▸ EXERCISE INPUT
* START *

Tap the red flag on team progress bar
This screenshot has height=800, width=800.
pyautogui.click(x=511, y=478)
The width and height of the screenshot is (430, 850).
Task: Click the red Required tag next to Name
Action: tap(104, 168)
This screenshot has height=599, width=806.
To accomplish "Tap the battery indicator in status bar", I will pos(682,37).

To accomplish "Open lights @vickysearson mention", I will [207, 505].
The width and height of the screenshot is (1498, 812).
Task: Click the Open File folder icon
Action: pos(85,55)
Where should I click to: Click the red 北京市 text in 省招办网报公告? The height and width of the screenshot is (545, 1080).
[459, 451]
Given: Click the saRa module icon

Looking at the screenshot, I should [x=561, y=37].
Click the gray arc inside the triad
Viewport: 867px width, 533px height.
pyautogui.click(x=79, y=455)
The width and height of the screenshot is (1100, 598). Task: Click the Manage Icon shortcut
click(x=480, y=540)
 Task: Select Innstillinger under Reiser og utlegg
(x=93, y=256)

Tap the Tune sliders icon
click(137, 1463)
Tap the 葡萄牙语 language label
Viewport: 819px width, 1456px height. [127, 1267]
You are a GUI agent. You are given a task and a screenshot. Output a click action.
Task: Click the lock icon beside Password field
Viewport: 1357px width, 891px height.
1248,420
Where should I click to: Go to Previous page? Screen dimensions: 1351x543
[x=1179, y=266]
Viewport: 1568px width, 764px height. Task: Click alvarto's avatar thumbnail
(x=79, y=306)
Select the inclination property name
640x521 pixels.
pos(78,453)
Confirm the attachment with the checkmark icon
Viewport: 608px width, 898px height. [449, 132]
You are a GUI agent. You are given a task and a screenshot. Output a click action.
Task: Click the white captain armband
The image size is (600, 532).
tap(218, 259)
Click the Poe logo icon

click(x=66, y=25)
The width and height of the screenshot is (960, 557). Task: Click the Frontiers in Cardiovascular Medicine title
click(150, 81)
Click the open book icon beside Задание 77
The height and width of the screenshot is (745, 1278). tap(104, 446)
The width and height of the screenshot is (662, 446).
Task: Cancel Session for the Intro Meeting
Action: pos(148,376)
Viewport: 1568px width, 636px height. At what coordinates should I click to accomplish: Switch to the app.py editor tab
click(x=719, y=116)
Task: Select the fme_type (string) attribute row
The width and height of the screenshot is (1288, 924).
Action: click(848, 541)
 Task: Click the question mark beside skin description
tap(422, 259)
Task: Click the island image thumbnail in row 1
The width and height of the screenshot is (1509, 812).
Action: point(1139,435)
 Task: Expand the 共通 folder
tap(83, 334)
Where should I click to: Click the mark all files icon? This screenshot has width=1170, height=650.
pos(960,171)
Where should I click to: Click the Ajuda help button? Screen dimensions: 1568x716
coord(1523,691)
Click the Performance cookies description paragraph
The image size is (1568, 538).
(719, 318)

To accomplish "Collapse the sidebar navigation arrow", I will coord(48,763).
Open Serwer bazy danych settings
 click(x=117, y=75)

* END *

▸ WRITTEN TASK
Change every "Where should I click to" in the records above to "Where do I click to", keeping all other text the same.

▸ RESULT FOR THIS EXERCISE
Tap the red flag on team progress bar
This screenshot has height=800, width=800.
pyautogui.click(x=511, y=478)
The width and height of the screenshot is (430, 850).
Task: Click the red Required tag next to Name
Action: tap(104, 168)
This screenshot has height=599, width=806.
To accomplish "Tap the battery indicator in status bar", I will pos(682,37).

To accomplish "Open lights @vickysearson mention", I will [207, 505].
The width and height of the screenshot is (1498, 812).
Task: Click the Open File folder icon
Action: pos(85,55)
Where do I click to: Click the red 北京市 text in 省招办网报公告? The height and width of the screenshot is (545, 1080).
[459, 451]
Given: Click the saRa module icon

Looking at the screenshot, I should [x=561, y=37].
Click the gray arc inside the triad
Viewport: 867px width, 533px height.
pyautogui.click(x=79, y=455)
The width and height of the screenshot is (1100, 598). Task: Click the Manage Icon shortcut
click(x=480, y=540)
 Task: Select Innstillinger under Reiser og utlegg
(x=93, y=256)

Tap the Tune sliders icon
click(137, 1463)
Tap the 葡萄牙语 language label
Viewport: 819px width, 1456px height. [127, 1267]
You are a GUI agent. You are given a task and a screenshot. Output a click action.
Task: Click the lock icon beside Password field
Viewport: 1357px width, 891px height.
1248,420
Where do I click to: Go to Previous page? Screen dimensions: 1351x543
[x=1179, y=266]
Viewport: 1568px width, 764px height. Task: Click alvarto's avatar thumbnail
(x=79, y=306)
Select the inclination property name
640x521 pixels.
pos(78,453)
Confirm the attachment with the checkmark icon
Viewport: 608px width, 898px height. [449, 132]
You are a GUI agent. You are given a task and a screenshot. Output a click action.
Task: Click the white captain armband
The image size is (600, 532).
tap(218, 259)
Click the Poe logo icon

click(x=66, y=25)
The width and height of the screenshot is (960, 557). Task: Click the Frontiers in Cardiovascular Medicine title
click(150, 81)
Click the open book icon beside Задание 77
The height and width of the screenshot is (745, 1278). tap(104, 446)
The width and height of the screenshot is (662, 446).
Task: Cancel Session for the Intro Meeting
Action: pos(148,376)
Viewport: 1568px width, 636px height. At what coordinates should I click to accomplish: Switch to the app.py editor tab
click(x=719, y=116)
Task: Select the fme_type (string) attribute row
The width and height of the screenshot is (1288, 924).
Action: click(848, 541)
 Task: Click the question mark beside skin description
tap(422, 259)
Task: Click the island image thumbnail in row 1
The width and height of the screenshot is (1509, 812).
Action: point(1139,435)
 Task: Expand the 共通 folder
tap(83, 334)
Where do I click to: Click the mark all files icon? This screenshot has width=1170, height=650.
pos(960,171)
Where do I click to: Click the Ajuda help button? Screen dimensions: 1568x716
coord(1523,691)
Click the Performance cookies description paragraph
The image size is (1568, 538).
(719, 318)

To accomplish "Collapse the sidebar navigation arrow", I will coord(48,763).
Open Serwer bazy danych settings
 click(x=117, y=75)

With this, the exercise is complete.